What lessons do we learn? Well, we must be thankful that the beleaguered officials and flustered Ministers responded to address the principal injustices where they have greatest potential to throw people off course for good. They must now think about the implications for the Class of 2022 whose chances of getting to university mustn’t be adversely affected by the necessarily inflated numbers of students eligible to go to university this year. And it would be good if they were to acknowledge the de facto abdication of an appeals process (to schools) for a student who doesn’t recognise their centre-assessment grade, and supported schools appropriately.

But, now the immediate, unique injustices for this generation have been resolved, I’d like to hope that we won’t waste the averted crisis.

I don’t blame politicians for politicising education, but it rarely helps the most vulnerable pupils when they do make education policy a political football. This Covid-19-inspired debacle could have hit disadvantaged children worst, it appears; we know that lock-down affected them disproportionately – digital poverty, lack of space to work, less effective online teaching resource. What worries everyone now, and should have been worrying us before, is the certainty that the children of more affluent families and of families who rate and believe in schooling (not always the same) do better in any school setting: disadvantaged children do less well, tend to have access to less good schools and apply in smaller numbers to university. There’s little surprise that London, as the wealthiest area of the UK, dominates in applications to the best universities from state and private schools.

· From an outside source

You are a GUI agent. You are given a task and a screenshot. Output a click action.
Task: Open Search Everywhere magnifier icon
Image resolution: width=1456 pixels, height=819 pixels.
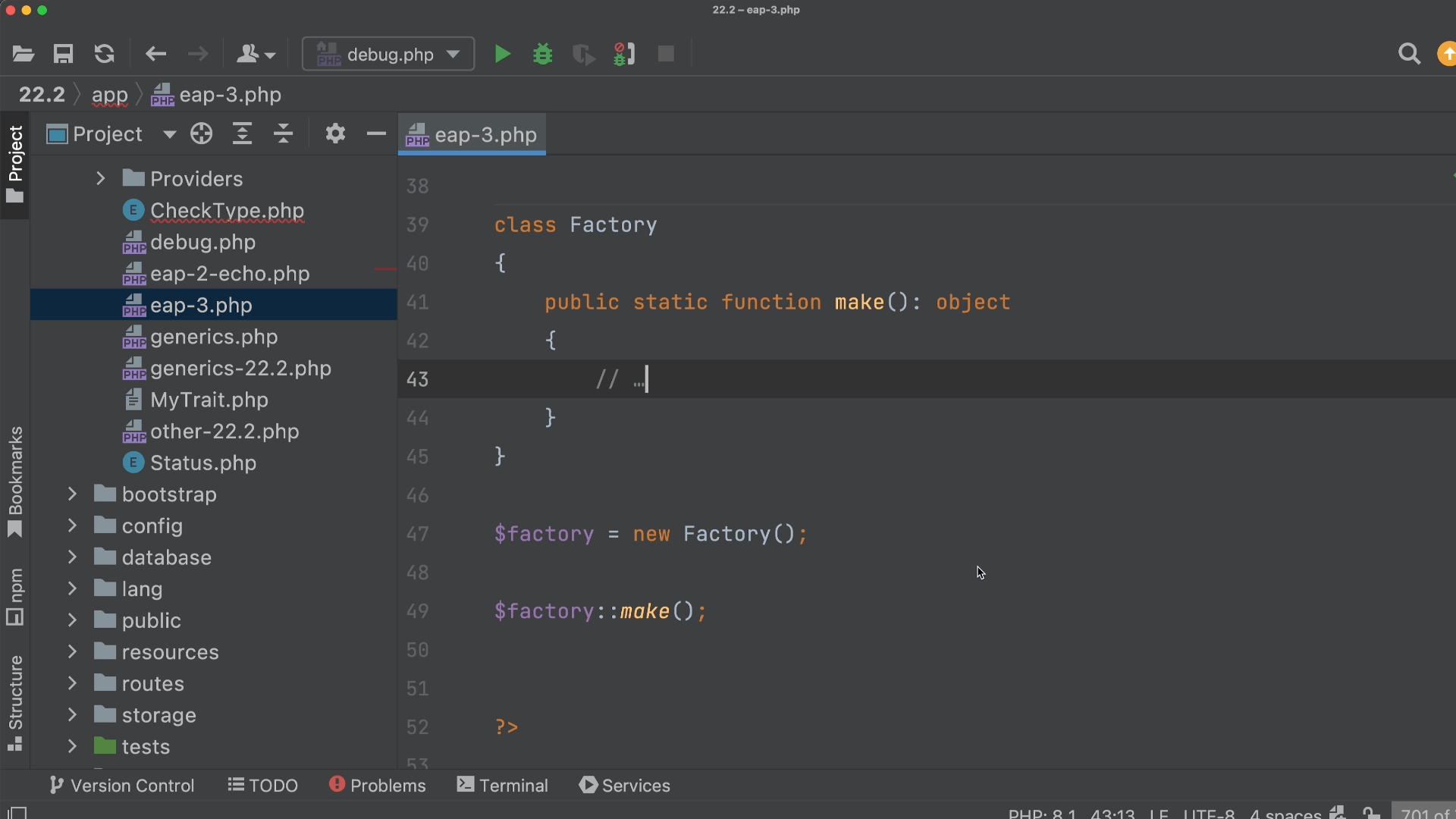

I’ve always maintained that aggregated exam results, whether for a nation or a school, won’t give the answers we look for in them: they are rarely a good proxy for school quality because they can’t tell you a pupil’s starting point, or the journey they have made to the exams or the values and qualities they will have developed along the way. But this crisis, which only a last-minute volte-face avoided, must make us ask what exams results can tell actually us.

A successful, hard-working pupil is a child who enjoys good mental and physical health, who eats well, sleeps safely, has a place to work and a place to play, who is supported beyond the school gates and has stability and consistent care – love – in their lives. And goes to a school where most pupils come to class happy, healthy and wanting to learn. We don’t live in a paradise, so where these ingredients can’t be provided, we need to prime and organise health care and accommodation, invest in pre-emptive social care, provide active and varied after-school and holiday care, subsidise and promote healthy eating for those whose incomes and lifestyles don’t make this otherwise possible. That means spending more, and joining up that spending, on health, education, social care, after-school care, with policies to provide threshold qualities of secure, safe accommodation and access to affordable, healthy food, wherever the postcodes tell us there’s deprivation. We can use postcodes, of course, but we could just as easily use a school’s aggregated exam results: high numbers of lower grades equals social and economic disadvantage. If we want to see better exam results, if we are genuinely interested in closing the attainment gap, we need to look beyond the statistics.